TRY IT:
From the line containing "The height and" down to the line containing "Task: Toggle the", copy out the entries below exactly, both lines included, and nothing else; pictures do not belong in the copy.

BEGIN SUPPLIED DATA

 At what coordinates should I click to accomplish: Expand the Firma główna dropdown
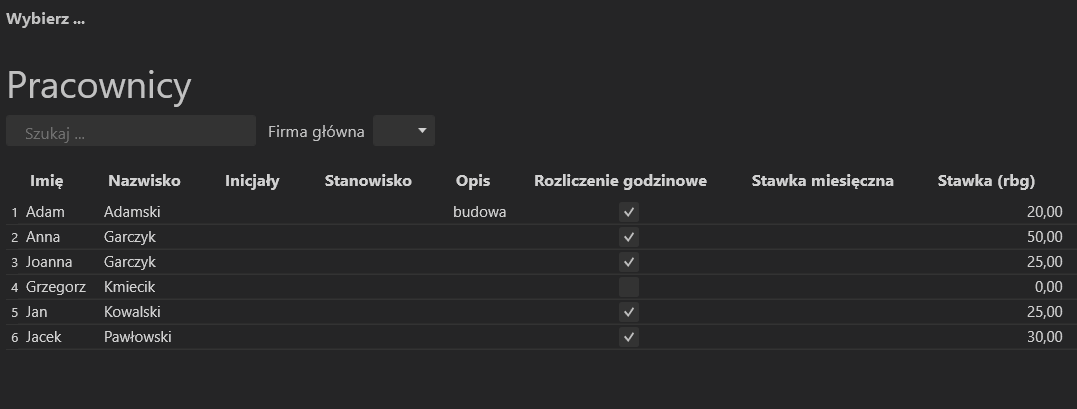tap(404, 131)
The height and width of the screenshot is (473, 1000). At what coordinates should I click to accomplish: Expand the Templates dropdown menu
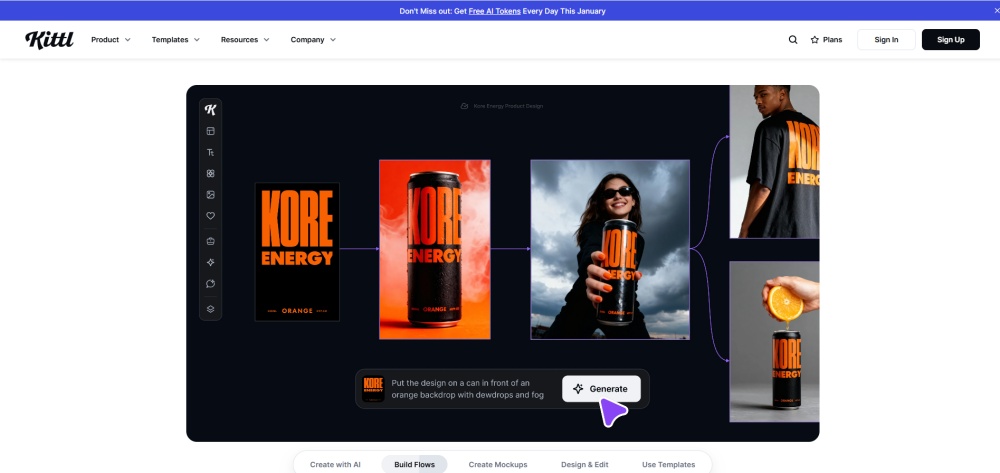point(175,40)
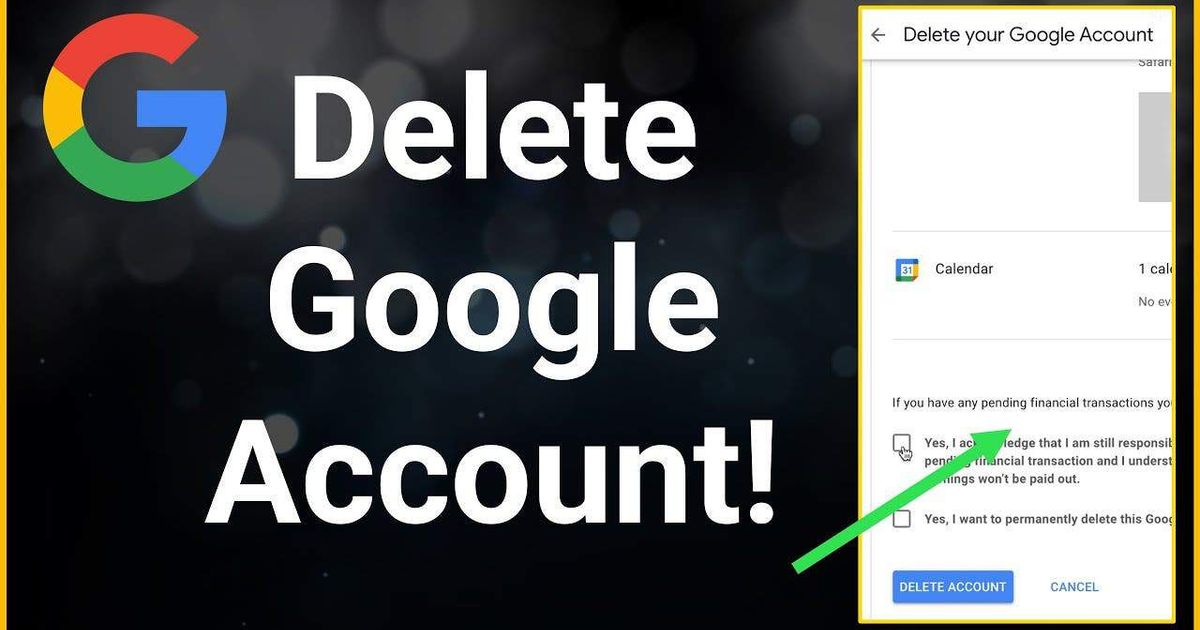Open the Google Calendar icon
The image size is (1200, 630).
906,270
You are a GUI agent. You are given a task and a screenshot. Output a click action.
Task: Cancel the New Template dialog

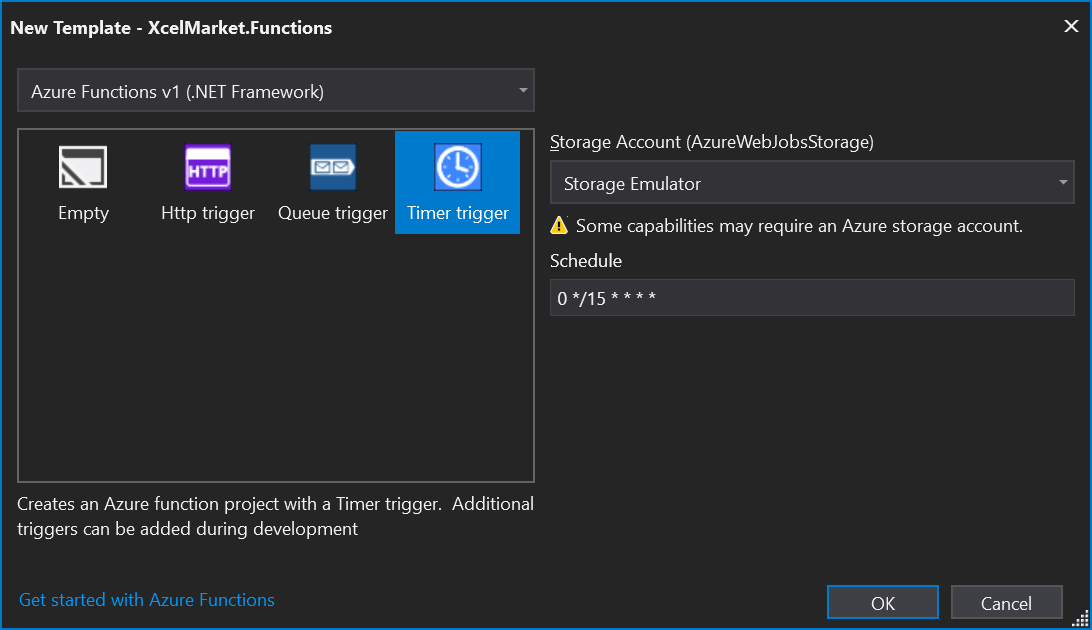1005,603
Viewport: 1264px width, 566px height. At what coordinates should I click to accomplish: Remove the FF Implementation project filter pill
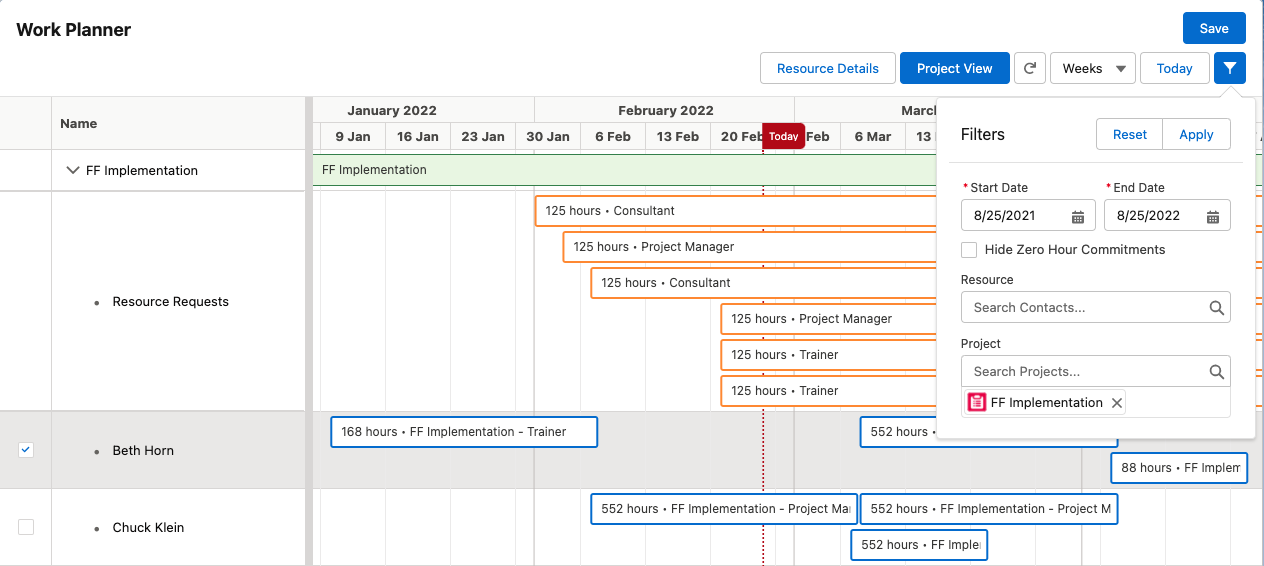coord(1117,403)
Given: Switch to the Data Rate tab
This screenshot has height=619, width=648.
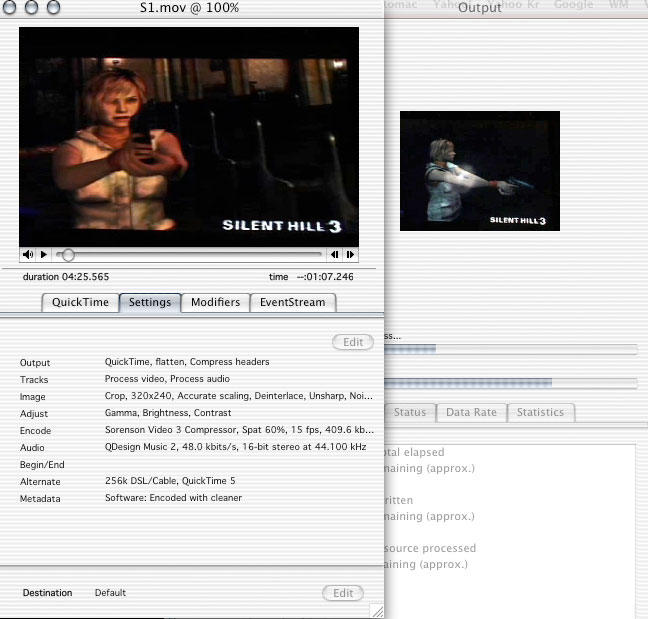Looking at the screenshot, I should point(471,412).
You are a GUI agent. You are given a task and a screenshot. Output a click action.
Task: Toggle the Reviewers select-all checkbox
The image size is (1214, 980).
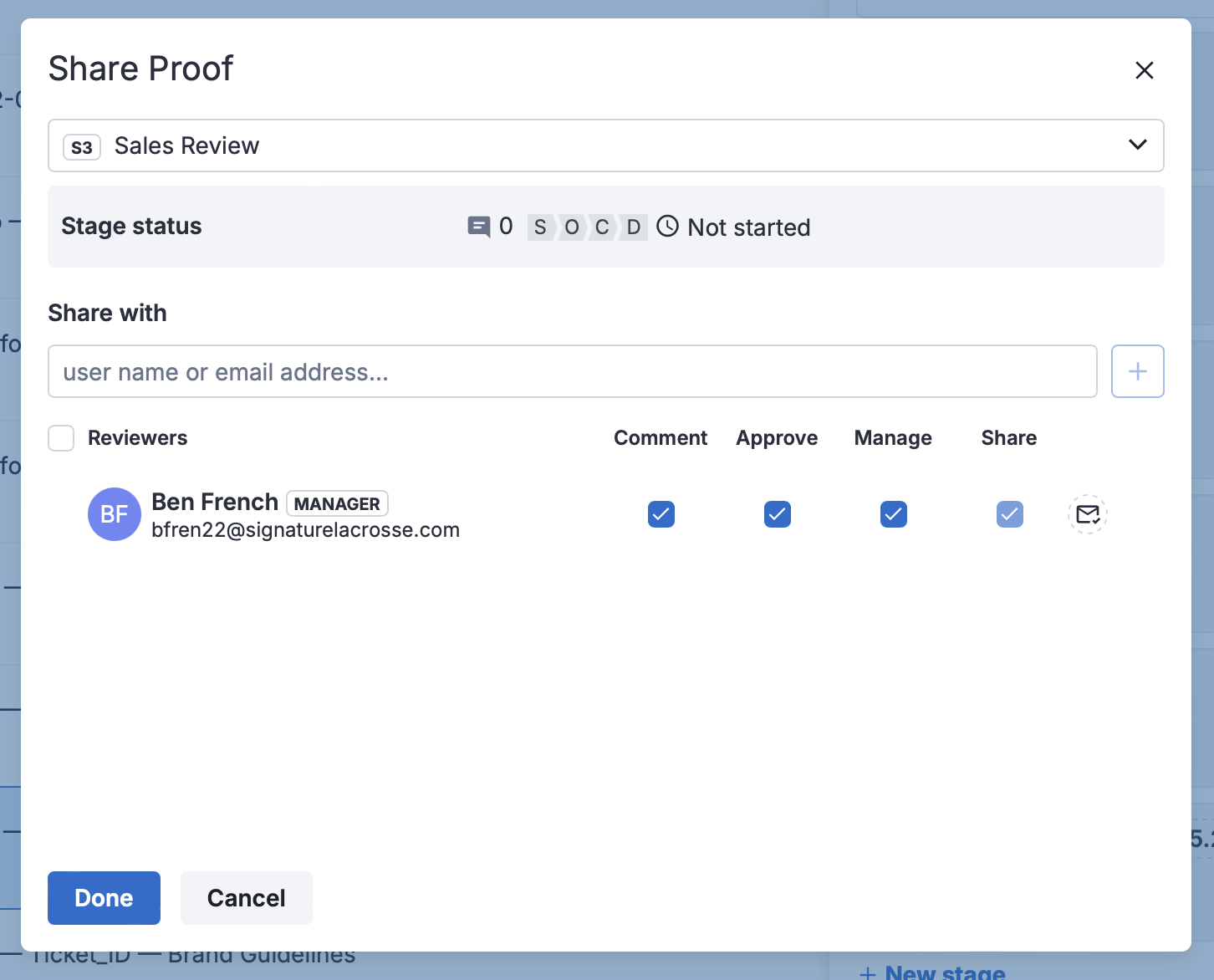61,438
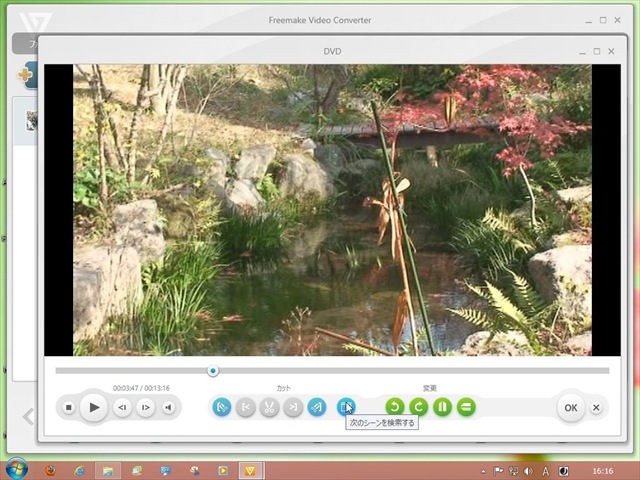Click the seek bar playhead handle
Screen dimensions: 640x480
[213, 370]
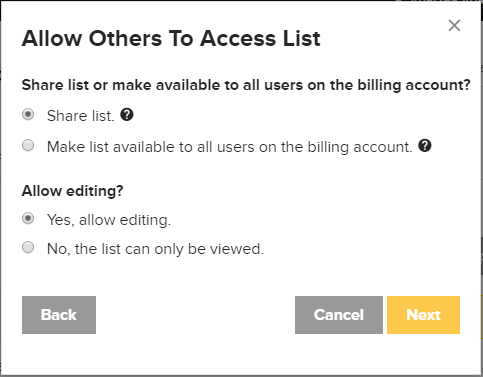Click 'Make list available to all users' label

tap(230, 147)
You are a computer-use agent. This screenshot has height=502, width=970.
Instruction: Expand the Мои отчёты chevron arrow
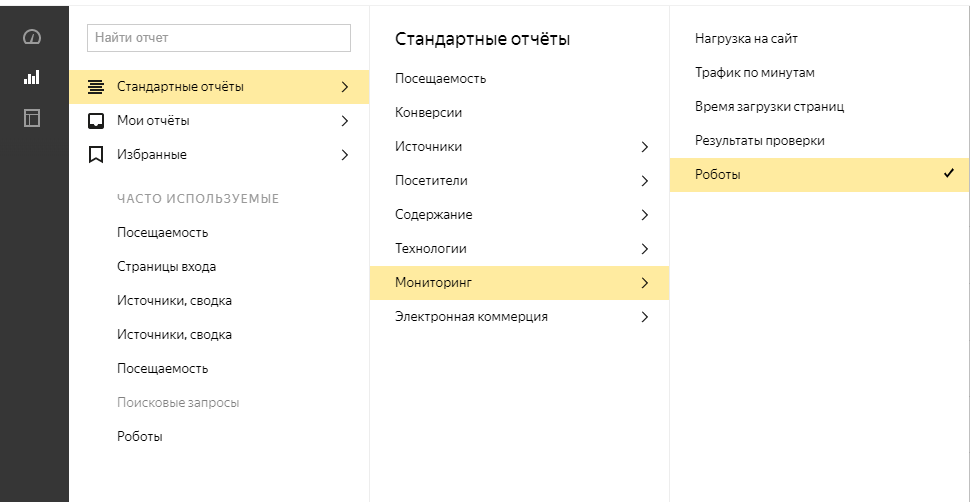(x=345, y=121)
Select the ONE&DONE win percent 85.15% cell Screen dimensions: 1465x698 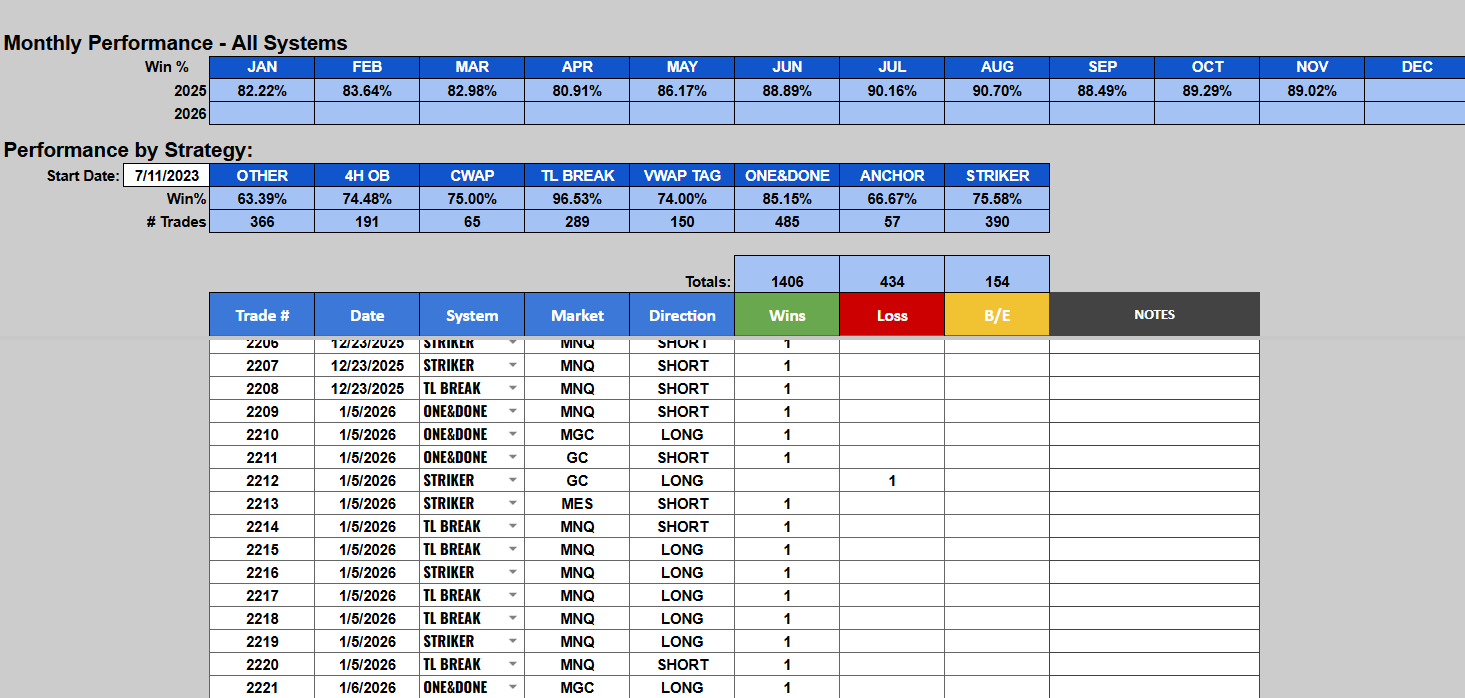pos(787,199)
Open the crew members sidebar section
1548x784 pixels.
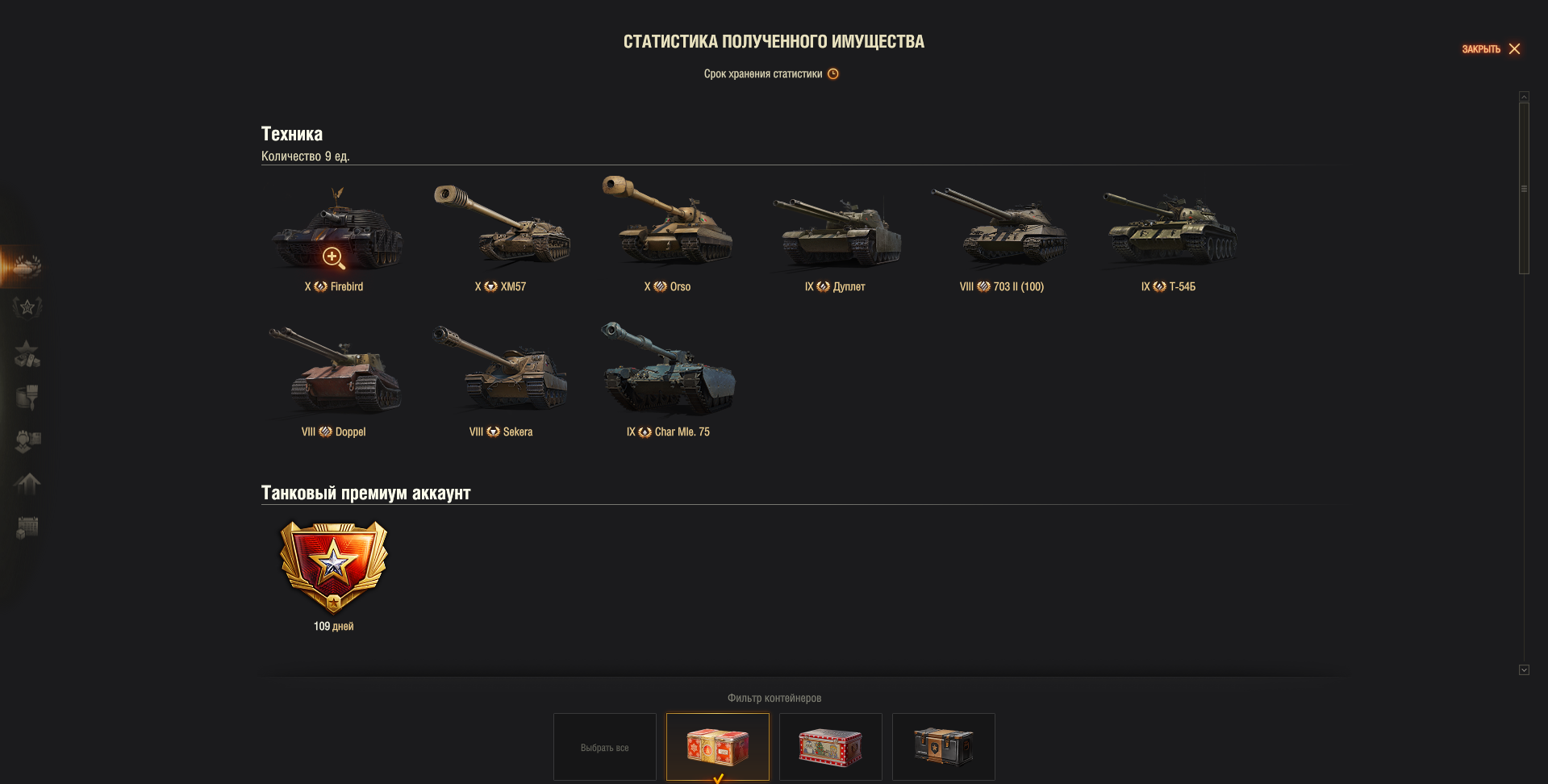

END SUPPLIED DATA

RESULT OF THIS TASK:
The height and width of the screenshot is (473, 1000). At what coordinates should I click to accomplish: Expand the Templates dropdown menu
point(175,40)
Open the Google Calendar icon
The image size is (1200, 630).
906,270
You are a GUI agent. You are given a task and a screenshot. Output a click action.
Task: Cancel the New Template dialog

1005,603
Viewport: 1264px width, 566px height. At what coordinates should I click to accomplish: Remove the FF Implementation project filter pill
coord(1117,403)
Given: Switch to the Data Rate tab
This screenshot has height=619, width=648.
Looking at the screenshot, I should point(471,412).
You are a GUI agent. You are given a task and a screenshot. Output a click action.
Task: Toggle the Reviewers select-all checkbox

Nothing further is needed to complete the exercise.